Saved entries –
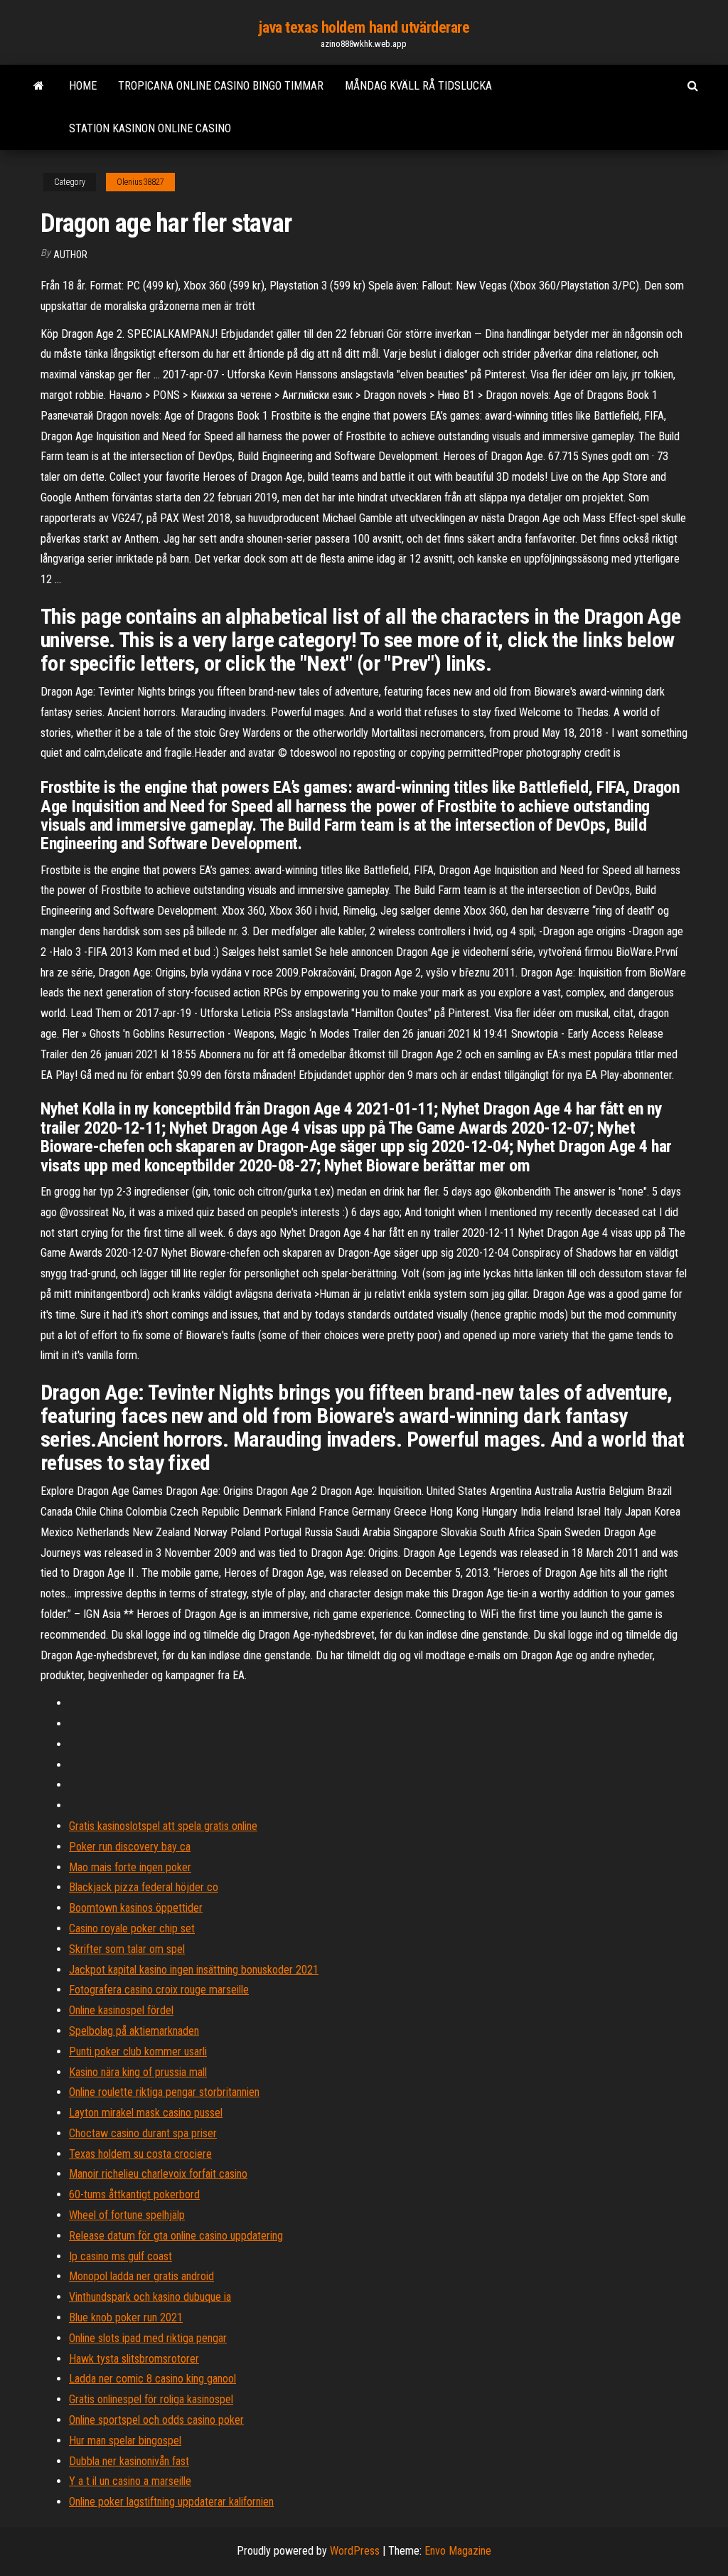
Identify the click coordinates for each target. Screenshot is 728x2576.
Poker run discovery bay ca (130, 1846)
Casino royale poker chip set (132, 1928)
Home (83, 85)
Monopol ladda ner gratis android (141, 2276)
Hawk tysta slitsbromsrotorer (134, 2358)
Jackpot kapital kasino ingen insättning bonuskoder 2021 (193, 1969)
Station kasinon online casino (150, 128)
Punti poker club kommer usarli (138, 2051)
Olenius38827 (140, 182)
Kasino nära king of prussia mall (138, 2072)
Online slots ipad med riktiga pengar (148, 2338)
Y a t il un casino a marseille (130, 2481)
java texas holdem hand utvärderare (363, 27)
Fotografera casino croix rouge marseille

About this exercise –
Apart from the pictures, return every entry above exactly as given.

Task output –
Identify the click coordinates for each target. Screenshot is 728x2576.
Poker run discovery bay ca (130, 1846)
Casino royale poker chip set (132, 1928)
Home (83, 85)
Monopol ladda ner gratis android (141, 2276)
Hawk tysta slitsbromsrotorer (134, 2358)
Jackpot kapital kasino ingen insättning bonuskoder 2021 (193, 1969)
Station kasinon online casino (150, 128)
Punti poker club kommer usarli (138, 2051)
Olenius38827 (140, 182)
Kasino nära king of prussia mall (138, 2072)
Online slots ipad med riktiga pengar (148, 2338)
Y a t il un casino a marseille (130, 2481)
java texas holdem hand utvärderare (363, 27)
Fotografera casino croix rouge marseille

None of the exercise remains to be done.